The Bombay High Court has rejected a writ petition filed by Aditya Birla Nuvo Limited (ABNL), challenging a notice sent by the income tax (IT) department, requesting for information on the purchase of AT&T’s stake in Idea Cellular.

A division bench of Justice J.P. Deodhar and Justice A.A. Sayed has asked ABNL to provide the IT department with details of the transaction. This is to enable them to scrutinise the transaction and frame a tax demand. The bench also rejected an appeal filed by Tata Industries, which faces a similar demand from the tax department on its acquisition of shares in AT&T Mauritius.

The litigation in the Bombay High Court arose out of a deal between AT&T and ABNL, in which the latter paid $150 million to buy AT&T’s 16 per cent stake in Idea Cellular.

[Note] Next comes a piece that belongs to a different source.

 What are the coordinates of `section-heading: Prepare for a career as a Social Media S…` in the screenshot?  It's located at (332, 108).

The stake was held by a holding company, AT&T Mauritius and ABNL had paid AT&T after obtaining confirmation from the IT department that tax was not required to be withheld under section 195 of the Act. The confirmation was in the form of a no-objection certificate (NOC).

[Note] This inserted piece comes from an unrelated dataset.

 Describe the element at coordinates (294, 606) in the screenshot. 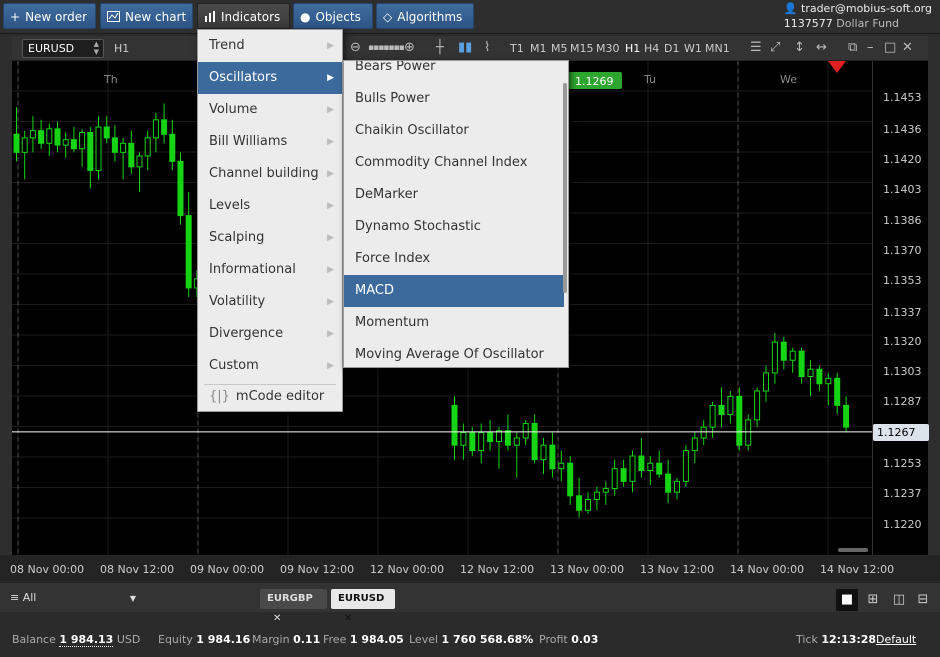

However, in 2009, the IT department issued a notice to ABNL, enquiring why it should not be considered an agent, for tax purposes, of US-based New Cingular Wireless, the US-based parent of the Mauritius company. In court, the IT department argued that the NOC granted to ABNL for remitting the sale amount to the Mauritius company without deducting tax was tentative.

The tax authorities countered this by stating that a provisional NOC did not bar it from scrutinising the transaction. The authorities also contended that New Cingular Wireless Cellular US, the parent company of AT&T Mauritius, received the sale proceeds and not A&T Mauritius.

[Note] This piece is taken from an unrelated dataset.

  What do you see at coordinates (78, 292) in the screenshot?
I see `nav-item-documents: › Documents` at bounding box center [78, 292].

ABNL had filed a petition in the High Court in 2010, against a notice from the IT Department and the High Court had granted interim relief to the company in 2010. In court, ABNL argued that the company selling the shares, AT&T Mauritius, was a tax resident of the island nation.

Accordingly, capital gains arising from the transfer of shares of Idea Cellular should not be taxable in India under the India-Mauritius tax treaty. Since capital gains are not taxable in India, ABNL, as a payer, would not be liable to tax.